Every now and then, by which I mean quite regularly, I lose my mind and agree to participate in something that I know little about (tallow candles? hadn’t dipped a candle in decades), haven’t really got time for (Saratoga coats, though I managed one in a week), or feel woefully unprepared for (my life in general). This is either madness or a form of life-long learning.
When the lovely Mrs B proposed the group Sacque-a-palooza, I said, “Sure! What fun!” and meant it, too. (We nearly went to an 18th century party last year, but it was snowed out. We would have had to wear our tenant farmers’ clothes, and we would have been embarrassed.) A sacque with a venue? What’s not to like? (For sacques-piration, which is different from what you do while dancing in a fancy silk gown, I’ve started a Pinterest Board.)
What was not to like at first was the yardage requirement: 10+ yards, and I really can’t skimp because of my height. I looked and did not find enough silk (though that didn’t stop me from picking up 7 yards of lovely pinky-lavender taffeta, because you never know when you’ll need to become a Ralph Earl painting). But, I got an afternoon when I could leave work early, and Sew 18th Century and I headed up to Boston to hit the fabric store before descending upon Mr and Mrs B. We did quite well and I like to think we were rawther restrained, considering the table of tropical weight wools at $2.99/yard…thank goodness there wasn’t enough of a grey cross-bar to make a gown for me! Despite my initial dithering, Sew 18th Century talked me into a cross-bar silk taffeta after we confirmed a very similar extant example.
Mrs B is a patient teacher, and helped guide us through the beginning construction steps. This was fortunate for me, because I’m not sure I was qualified to open an envelope last night, let alone pleat silk. Making a gown under tutelage is a far different and far better experience than wrangling fabric yourself on the back of a recalcitrant and unyielding dress form.
This morning, though I am a trifle bleary-eyed since the tsunami of What Cheer Day finally hit me on Thursday, I am in proud possession of a back lining and a pinned back ready to have the pleats sewn to the lining. That is quite good for a few hours work among congenial company.
I also learned a new mantra, which will be good for me, and a change from wielding the center-finding ruler: Done is better than perfect.
Nancy N said:
Hahaha! That last really tickled me–I studied with a costumer who used to ask “Is it done? It’s perfect!” Great project idea! And I love the fabric you chose!
What fabric store in Boston do you like? When I lived in RI there was a lovely older woman who had a little store with great stuff in Cranston, but that was 30 years ago and if she’s still alive Im sure she’s retired.

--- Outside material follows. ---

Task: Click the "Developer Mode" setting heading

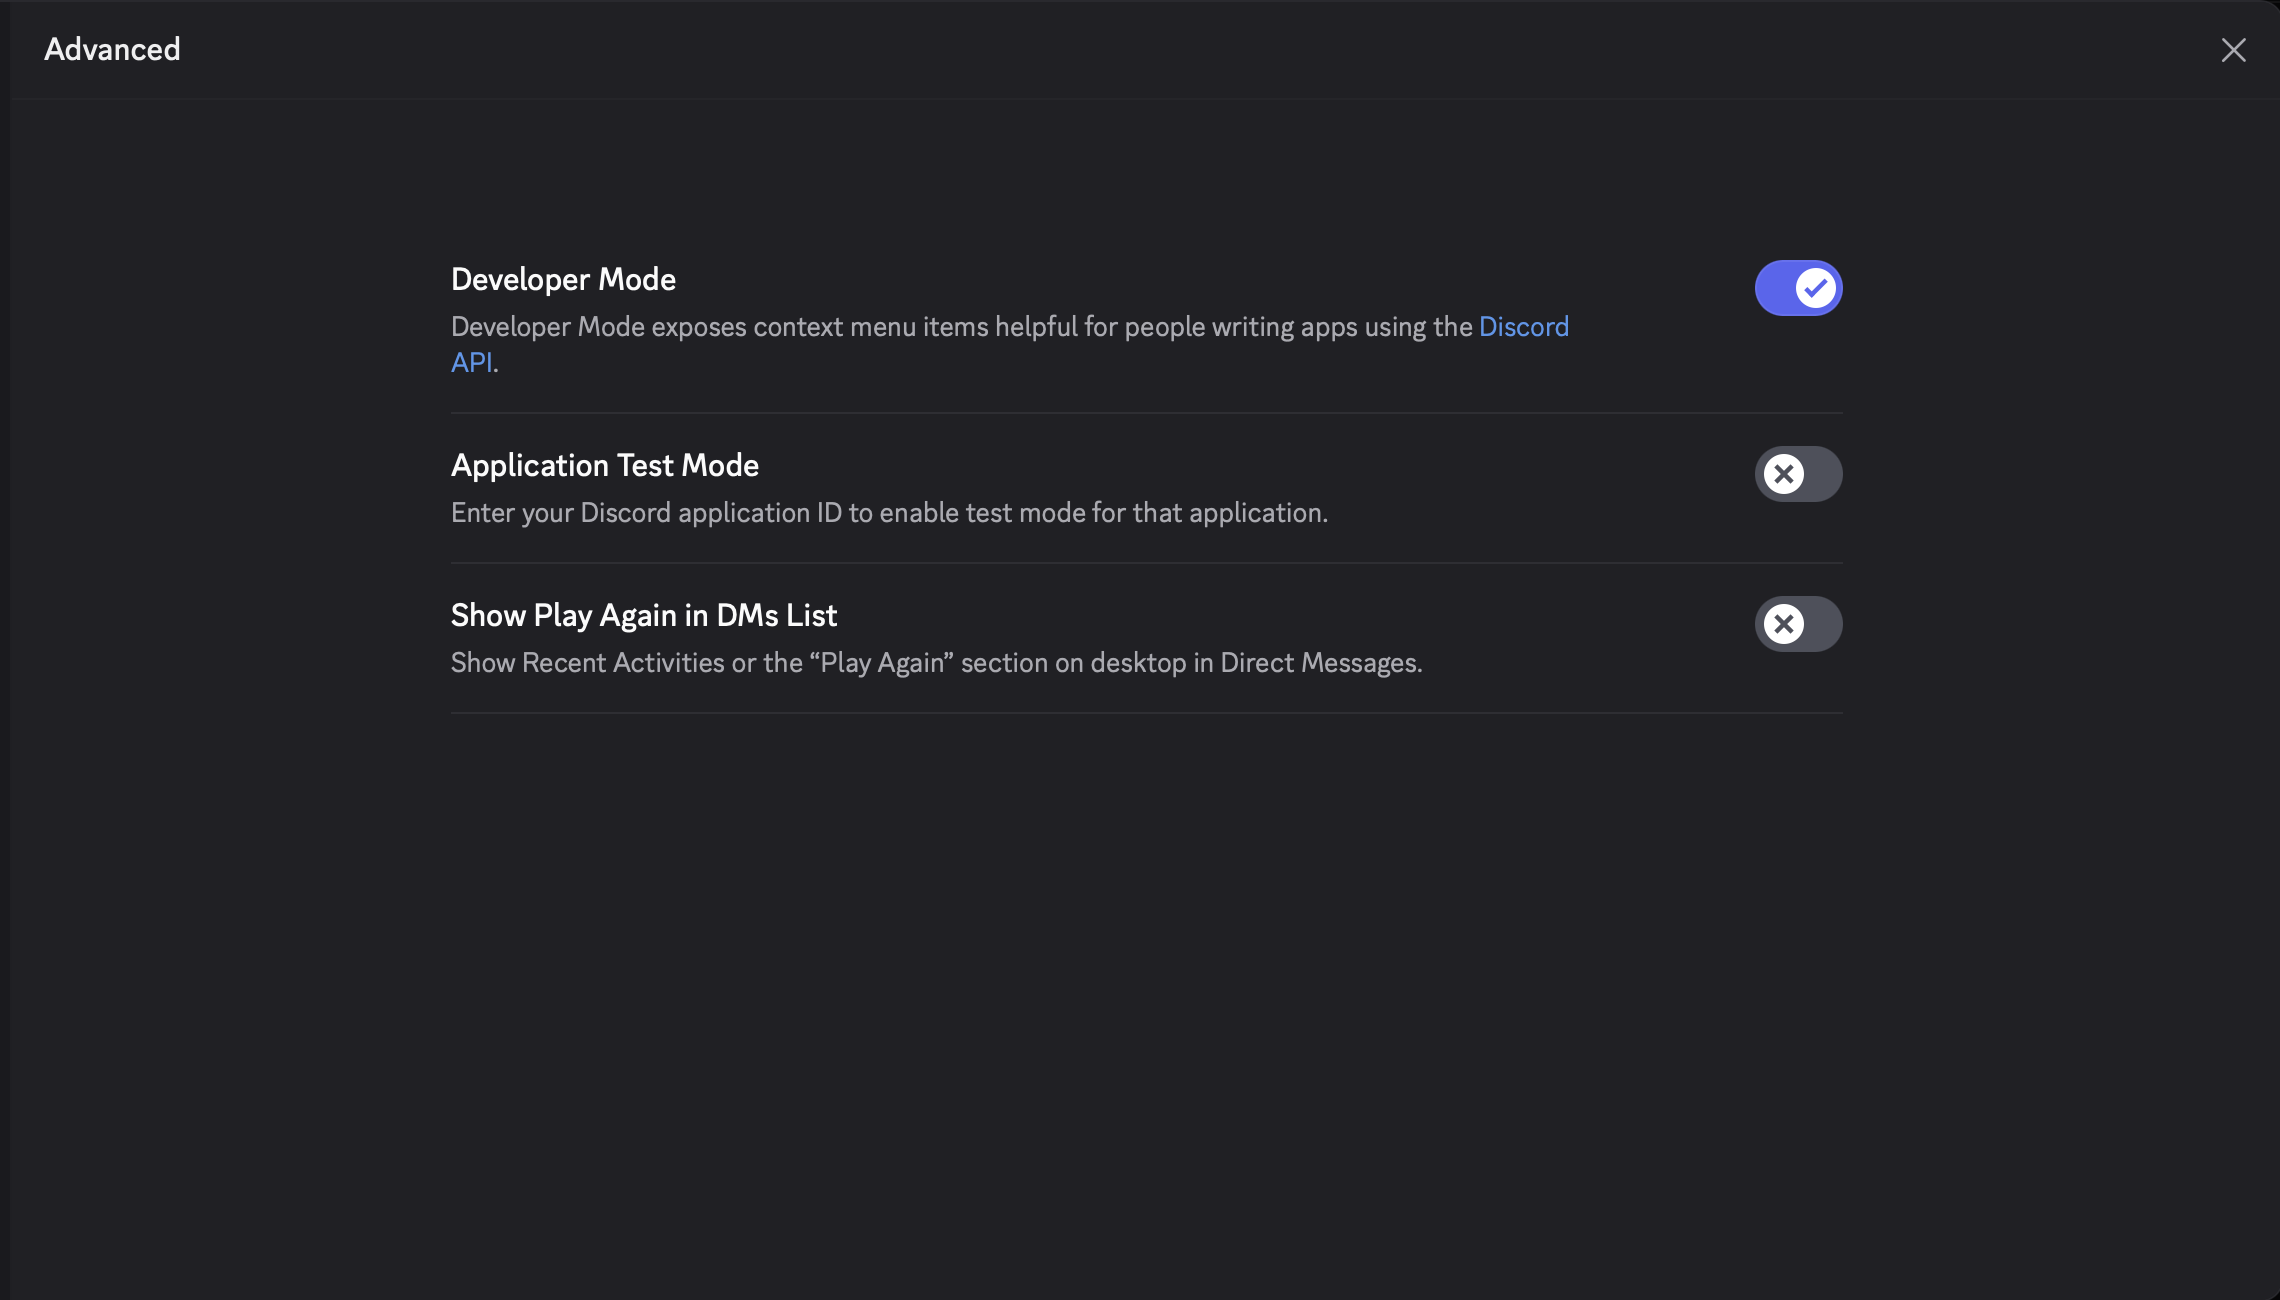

Can’t wait to see the progress,
I remember that store in Cranston! I used to take the bus down from Providence when I was in school, and bought fabric for a dress there.
We went to Sewfisticated in Somerville, http://sewfisticated.com/somerville-ma-store/, but I did well at the branch on Framingham as well. That store provided the fabric from Mrs Smith’s open robe and Mr Mason’s banyan. With silks for $5.99 and up, it’s hard to resist…
Nancy N said:
Wow! 5.99 for silk is hard to beat! I live 2 blocks from the garment center in NY now, and Id be hard pressed to find anything that nice so cheaply! Yeah,that woman’s name was Rose something… She helped me replace some antique lace in an 1890s bodice once. A wonderful seamstress, who’d managed to live thru the concentration camps. I’m sorry I lost touch with her over the years–too young to know what a valuable friend she was!
I ADORE the way the Mrs Smith ensemble turned out. You looked so great, as does the whole family “album” there on the steps. Great work, and I hope I get to see it next year!
Andrew F. said:
I love that fabric store. I’ve gotten some good worsteds there, and I knew as soon as I saw that silk where you had gotten it. I think they also have some good wool/nylon blend melton if you’re looking for an overcoat in the future.
Anna Worden Bauersmith said:
I’ve caught myself looking at sacque-back dresses a bit too often lately. How tempting one is. Though, I have no clue when or where I would wear it.
I’m also thuroughly jealous of everyone who lives within a reasonable distance of fabric outlets.
I was pretty happy to be tipped off about the fabric stores. We have a discount place locally, but some of the fabrics are just too odd and too suspicious in their fibre content to be used for historic clothing or costuming. I had a number of places I went when we lived in St. Louis, but it has taken a longtime to find substitutes, so I know the feeling.